───── PROVIDED MATERIAL
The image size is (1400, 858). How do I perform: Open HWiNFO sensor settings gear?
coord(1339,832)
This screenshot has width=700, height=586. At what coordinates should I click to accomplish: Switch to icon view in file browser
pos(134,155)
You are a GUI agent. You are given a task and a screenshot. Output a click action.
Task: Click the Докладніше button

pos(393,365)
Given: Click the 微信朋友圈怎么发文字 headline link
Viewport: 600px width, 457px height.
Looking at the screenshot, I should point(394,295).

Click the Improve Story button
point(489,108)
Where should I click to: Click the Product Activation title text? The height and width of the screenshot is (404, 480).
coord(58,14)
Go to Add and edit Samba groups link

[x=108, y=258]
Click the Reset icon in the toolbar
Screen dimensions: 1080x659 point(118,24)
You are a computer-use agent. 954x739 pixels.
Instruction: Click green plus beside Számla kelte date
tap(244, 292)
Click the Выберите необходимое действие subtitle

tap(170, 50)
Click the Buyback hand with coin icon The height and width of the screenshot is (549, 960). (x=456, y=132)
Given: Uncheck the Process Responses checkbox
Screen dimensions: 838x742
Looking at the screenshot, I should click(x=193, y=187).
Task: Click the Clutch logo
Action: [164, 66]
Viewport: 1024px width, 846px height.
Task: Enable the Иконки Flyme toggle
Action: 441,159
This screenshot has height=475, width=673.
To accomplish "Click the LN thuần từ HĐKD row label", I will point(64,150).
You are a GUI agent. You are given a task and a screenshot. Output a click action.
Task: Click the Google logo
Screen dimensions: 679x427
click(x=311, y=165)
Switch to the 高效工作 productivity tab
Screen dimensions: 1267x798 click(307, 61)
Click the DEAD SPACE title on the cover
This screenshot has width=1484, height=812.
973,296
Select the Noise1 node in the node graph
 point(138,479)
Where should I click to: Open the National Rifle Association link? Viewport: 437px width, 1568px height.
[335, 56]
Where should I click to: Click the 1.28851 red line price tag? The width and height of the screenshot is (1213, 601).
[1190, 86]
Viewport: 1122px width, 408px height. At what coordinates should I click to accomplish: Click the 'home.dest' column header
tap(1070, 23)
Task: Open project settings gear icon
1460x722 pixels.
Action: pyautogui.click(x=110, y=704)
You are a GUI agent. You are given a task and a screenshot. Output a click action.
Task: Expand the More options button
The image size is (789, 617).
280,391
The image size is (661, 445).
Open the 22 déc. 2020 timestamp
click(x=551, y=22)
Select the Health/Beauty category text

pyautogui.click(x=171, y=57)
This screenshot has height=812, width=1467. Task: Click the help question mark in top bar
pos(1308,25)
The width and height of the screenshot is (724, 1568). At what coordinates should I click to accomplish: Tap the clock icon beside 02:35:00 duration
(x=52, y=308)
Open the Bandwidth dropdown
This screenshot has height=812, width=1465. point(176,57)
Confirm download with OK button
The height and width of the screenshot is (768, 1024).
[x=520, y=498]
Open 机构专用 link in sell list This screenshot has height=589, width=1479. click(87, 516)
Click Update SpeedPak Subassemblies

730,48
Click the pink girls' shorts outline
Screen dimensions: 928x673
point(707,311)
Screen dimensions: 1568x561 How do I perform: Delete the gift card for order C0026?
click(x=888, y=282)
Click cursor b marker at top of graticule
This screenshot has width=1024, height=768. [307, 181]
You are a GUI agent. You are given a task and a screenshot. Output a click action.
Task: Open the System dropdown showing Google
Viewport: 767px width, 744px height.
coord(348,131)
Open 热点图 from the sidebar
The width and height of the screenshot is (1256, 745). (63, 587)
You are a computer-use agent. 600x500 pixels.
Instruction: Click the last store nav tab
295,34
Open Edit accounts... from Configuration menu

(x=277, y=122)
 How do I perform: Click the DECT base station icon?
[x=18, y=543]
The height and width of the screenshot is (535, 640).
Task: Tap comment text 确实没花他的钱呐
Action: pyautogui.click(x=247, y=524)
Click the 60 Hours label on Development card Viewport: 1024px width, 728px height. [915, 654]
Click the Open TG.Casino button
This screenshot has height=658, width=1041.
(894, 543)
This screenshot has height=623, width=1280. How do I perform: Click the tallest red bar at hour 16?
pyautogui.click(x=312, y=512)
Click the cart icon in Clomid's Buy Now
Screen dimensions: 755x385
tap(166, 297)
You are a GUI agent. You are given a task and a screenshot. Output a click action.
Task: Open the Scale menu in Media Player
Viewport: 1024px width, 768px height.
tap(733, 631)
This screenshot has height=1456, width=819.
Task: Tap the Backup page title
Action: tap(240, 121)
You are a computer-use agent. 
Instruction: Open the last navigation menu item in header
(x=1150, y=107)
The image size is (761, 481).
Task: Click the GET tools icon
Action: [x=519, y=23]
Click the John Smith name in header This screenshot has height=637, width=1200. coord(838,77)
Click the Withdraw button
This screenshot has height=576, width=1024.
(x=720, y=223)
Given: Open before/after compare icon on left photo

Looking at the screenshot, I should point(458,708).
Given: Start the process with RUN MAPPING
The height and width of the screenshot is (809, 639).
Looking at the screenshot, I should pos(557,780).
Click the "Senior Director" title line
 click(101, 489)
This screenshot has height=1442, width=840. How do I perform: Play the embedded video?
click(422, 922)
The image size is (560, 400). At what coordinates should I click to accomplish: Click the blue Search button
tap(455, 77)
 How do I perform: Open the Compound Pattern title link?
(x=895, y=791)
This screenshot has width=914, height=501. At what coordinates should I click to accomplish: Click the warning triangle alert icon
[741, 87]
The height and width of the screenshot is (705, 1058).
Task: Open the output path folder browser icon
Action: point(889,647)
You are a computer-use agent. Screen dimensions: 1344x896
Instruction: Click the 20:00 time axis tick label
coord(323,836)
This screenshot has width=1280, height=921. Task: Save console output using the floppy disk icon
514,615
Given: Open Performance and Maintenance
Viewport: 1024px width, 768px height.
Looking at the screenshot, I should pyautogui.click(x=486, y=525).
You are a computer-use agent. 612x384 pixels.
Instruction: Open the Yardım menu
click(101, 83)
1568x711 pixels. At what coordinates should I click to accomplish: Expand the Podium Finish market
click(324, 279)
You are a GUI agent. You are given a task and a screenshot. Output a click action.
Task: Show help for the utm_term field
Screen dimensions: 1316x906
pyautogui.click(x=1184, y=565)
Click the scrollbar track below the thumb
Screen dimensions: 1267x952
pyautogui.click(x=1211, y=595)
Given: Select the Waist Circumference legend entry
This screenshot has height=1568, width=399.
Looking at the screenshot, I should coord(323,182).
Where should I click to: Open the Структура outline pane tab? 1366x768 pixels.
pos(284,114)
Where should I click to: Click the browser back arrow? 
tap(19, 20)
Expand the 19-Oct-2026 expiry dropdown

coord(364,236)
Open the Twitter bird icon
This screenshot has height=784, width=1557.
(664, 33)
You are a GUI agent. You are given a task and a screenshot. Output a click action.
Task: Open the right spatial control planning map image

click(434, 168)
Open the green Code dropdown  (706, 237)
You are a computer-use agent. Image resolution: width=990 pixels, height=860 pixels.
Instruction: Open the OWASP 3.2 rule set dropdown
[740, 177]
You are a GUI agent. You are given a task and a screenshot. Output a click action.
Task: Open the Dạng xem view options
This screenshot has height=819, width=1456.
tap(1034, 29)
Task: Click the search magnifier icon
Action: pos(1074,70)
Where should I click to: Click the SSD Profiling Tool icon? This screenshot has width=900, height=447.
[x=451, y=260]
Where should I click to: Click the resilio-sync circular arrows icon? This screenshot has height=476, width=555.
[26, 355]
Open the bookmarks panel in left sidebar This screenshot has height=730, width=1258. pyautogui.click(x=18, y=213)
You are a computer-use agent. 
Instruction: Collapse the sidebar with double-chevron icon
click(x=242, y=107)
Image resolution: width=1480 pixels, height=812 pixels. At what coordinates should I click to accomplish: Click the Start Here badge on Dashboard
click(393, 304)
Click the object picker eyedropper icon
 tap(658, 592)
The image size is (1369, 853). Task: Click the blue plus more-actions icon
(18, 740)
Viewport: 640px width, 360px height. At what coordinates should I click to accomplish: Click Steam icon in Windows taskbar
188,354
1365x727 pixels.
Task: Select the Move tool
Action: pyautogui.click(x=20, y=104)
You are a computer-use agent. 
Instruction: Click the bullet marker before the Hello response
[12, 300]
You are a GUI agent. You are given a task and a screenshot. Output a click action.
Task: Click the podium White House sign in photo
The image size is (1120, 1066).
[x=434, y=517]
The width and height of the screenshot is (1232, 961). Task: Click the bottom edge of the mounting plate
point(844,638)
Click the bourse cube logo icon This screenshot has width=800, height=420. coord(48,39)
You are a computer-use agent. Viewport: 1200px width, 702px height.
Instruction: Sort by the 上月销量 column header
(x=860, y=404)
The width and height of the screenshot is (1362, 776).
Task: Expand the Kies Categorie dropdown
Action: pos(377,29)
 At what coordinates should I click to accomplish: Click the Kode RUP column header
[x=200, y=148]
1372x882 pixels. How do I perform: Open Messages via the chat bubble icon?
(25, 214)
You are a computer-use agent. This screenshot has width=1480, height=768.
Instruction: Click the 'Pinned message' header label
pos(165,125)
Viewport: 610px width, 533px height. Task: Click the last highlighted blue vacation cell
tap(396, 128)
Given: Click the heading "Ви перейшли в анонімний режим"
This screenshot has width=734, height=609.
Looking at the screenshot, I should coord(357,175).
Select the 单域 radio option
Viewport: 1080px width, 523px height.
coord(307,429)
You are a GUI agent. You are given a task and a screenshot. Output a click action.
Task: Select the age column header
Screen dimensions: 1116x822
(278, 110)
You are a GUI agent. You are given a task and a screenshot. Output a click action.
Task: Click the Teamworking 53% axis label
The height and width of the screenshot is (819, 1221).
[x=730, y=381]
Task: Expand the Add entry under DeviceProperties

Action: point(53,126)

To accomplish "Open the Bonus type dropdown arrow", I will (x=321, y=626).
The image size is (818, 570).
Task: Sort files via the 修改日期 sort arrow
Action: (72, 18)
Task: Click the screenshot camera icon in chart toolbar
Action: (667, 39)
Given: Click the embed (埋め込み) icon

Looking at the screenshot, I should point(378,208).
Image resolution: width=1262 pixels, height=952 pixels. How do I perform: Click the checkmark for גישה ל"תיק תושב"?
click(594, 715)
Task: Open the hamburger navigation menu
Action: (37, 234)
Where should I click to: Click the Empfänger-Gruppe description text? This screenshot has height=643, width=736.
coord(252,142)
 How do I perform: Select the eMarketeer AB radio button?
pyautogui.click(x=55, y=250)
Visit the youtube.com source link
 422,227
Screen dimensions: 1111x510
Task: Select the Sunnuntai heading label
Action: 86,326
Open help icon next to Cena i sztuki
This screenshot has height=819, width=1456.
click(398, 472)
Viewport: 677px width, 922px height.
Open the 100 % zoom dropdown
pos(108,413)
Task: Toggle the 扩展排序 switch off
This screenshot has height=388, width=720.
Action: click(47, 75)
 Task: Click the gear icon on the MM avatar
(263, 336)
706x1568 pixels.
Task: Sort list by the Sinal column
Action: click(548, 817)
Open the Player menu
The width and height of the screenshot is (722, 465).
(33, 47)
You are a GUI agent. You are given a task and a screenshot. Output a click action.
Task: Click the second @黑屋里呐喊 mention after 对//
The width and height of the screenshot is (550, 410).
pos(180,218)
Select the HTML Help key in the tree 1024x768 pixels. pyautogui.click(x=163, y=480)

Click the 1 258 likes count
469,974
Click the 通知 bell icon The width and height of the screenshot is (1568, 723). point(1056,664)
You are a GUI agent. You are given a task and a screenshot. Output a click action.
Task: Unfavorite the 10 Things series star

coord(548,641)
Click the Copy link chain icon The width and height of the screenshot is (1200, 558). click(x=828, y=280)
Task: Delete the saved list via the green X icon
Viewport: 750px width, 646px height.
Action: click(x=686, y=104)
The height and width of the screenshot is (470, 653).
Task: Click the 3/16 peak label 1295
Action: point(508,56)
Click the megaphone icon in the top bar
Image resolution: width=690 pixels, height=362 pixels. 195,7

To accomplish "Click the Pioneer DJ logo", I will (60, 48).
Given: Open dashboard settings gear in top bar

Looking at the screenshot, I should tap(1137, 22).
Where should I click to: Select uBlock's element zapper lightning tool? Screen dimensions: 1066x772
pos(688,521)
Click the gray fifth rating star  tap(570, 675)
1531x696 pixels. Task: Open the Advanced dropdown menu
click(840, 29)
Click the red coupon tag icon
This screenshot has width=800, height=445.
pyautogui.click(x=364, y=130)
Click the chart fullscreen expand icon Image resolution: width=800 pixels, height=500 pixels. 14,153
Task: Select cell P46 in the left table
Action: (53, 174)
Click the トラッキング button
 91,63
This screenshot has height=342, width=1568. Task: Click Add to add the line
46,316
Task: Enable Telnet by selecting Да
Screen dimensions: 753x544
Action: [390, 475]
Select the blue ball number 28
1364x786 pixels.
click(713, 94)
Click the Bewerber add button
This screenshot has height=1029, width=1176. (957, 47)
──────────
→ **WHAT THE EXERCISE ASKS**
For the entries shown above, give the number of lines that include the word "options", without any other text.

→ **REPLY TO THE TASK**
2